Si Bastien, qui n’a rien d’un être dangereux, avait été de gauche, on aurait ignoré son cas ou on l’aurait soutenu.

Pour preuve, la protection accordée au terroriste italien Cesare Battisti qui était une pointure autre que Bastien !

Ce personnage recherché en Italie pour plusieurs crimes était membre du PAC (Prolétaires Armés pour le Communisme). Il s’est réfugié en France en 1990 où il a bénéficié de soutiens de la part d’écrivains (Fred Vargas Bernard -Henri Lévy…), d’une partie du PS et de l’extrême gauche.

En 2004, alors que le gouvernement avait enfin décidé de l’extrader, certains l’ont aidé à fuir vers le Brésil où il est incarcéré depuis 2007.

Un détail mérite d’être évoqué. En cette même année 2004, François Hollande, alors chef du PS, lui avait rendu visite à la prison de la Santé où il avait été écroué le 10 février 2004 puis remis en liberté le 3 mars suivant. Juste après, il a fui au Brésil suite à l’arrêt qui autorisait son extradition.

Comme j’ai pu le lire, ce bandit avait « bonne presse » en France. C’est dire la tolérance extrême qui peut se manifester pour ceux qui marchent à gauche alors qu’on n’excuse rien à ceux qui marchent à droite.

Ce qui est regrettable pour Bastien, c’est que lui a été condamné quasiment sans appel et qu’on n’a pas hésité à donner son nom en pâture.

Il y en a pourtant envers qui on veut surtout prendre des gants en ne révélant pas leur identité même si de lourdes charges pèsent sur eux.

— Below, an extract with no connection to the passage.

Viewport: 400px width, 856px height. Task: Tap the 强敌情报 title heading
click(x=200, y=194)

Exemple pas très lointain : un jeune djihadiste musulman a été arrêté à Châteauroux en octobre dernier, mais pour lui, silence radio quant à son nom. Pas question d’en dire trop au niveau de l’information : bouches cousues et stylos vides ! La presse, objecteur de conscience dans certains cas n’en dira pas plus, si ce n’est que ça « a causé un grand émoi dans la communauté musulmane de la ville ». La sécurité est sauve, on aura évité une émeute.

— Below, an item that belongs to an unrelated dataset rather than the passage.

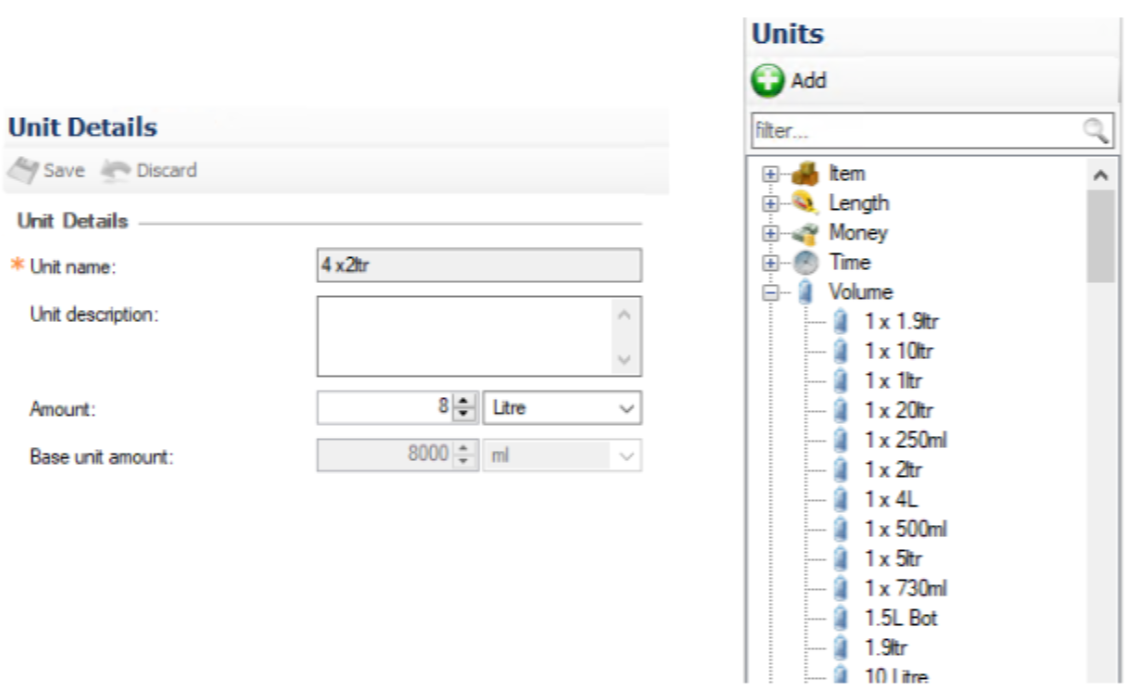The width and height of the screenshot is (1125, 686).
Task: Select the Length tape measure icon
Action: pyautogui.click(x=804, y=204)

Dernièrement, j’entendais que d’autres jeunes djihadistes français partis en Syrie nous étaient revenus et qu’il fallait les traiter non pas comme des criminels mais comme des victimes. Ils se retrouvaient pourtant de leur propre gré à prendre les armes dans un pays en guerre, sûrement pas pour aller en excursion, se mettant ainsi en position d’ennemis de notre pays. Ne doutons pas qu’il leur sera beaucoup pardonné. Beaucoup plus qu’à Bastien dont le plus grand tort est de se retrouver dans le mauvais camp, celui de la droite FN, le camp le plus violemment poursuivi et attaqué surtout en période préélectorale.Alors quelle opportunité quand on peut trouver des cibles humaines sur lesquelles on peut taper, si les coups à travers les livres, les divers médias dans le choix des écrits, articles,reportages  » bidonnés  » n’arrivent pas à vraiment à « gauchiser » les électeurs qui vont bientôt se déplacer aux urnes.

Parole d’internaute relevée à propos de cette affaire de tatouage : « Pour la propagande anti-FN les médias sont tous sur la même ligne pas besoin de les briefer. C’est peut-être à cause de cela que les ventes baissent. »

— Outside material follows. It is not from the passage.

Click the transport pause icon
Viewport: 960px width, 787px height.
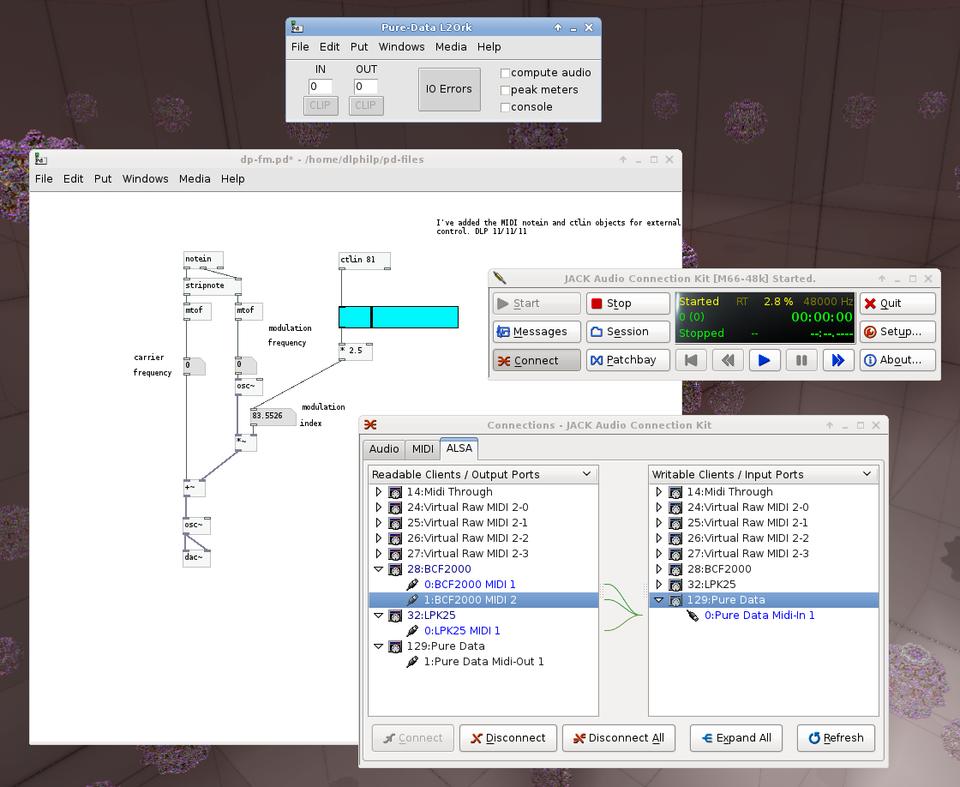point(801,360)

Si Bastien a eu un moment de mauvais penchants en suivant des extrémistes de droite, le fait qu’il ait milité ensuite au FN et décidé de faire enlever cet affreux tatouage sur son corps prouve au moins qu’il s’est dégagé de groupes trop radicaux. Doit-on l’en accuser plus? Doit-on le condamner?

Il y en a vraiment marre de ces chasseurs de têtes qui essaient de maintenir un état de terreur pour disqualifier la droite, surtout si elle est trop à droite. Leur violence ne suffit pas à compenser les lamentables résultats de la politique actuelle pourtant de gauche et plutôt  que de faire les poubelles, qu’ils proposent des solutions viables et on votera tous à gauche!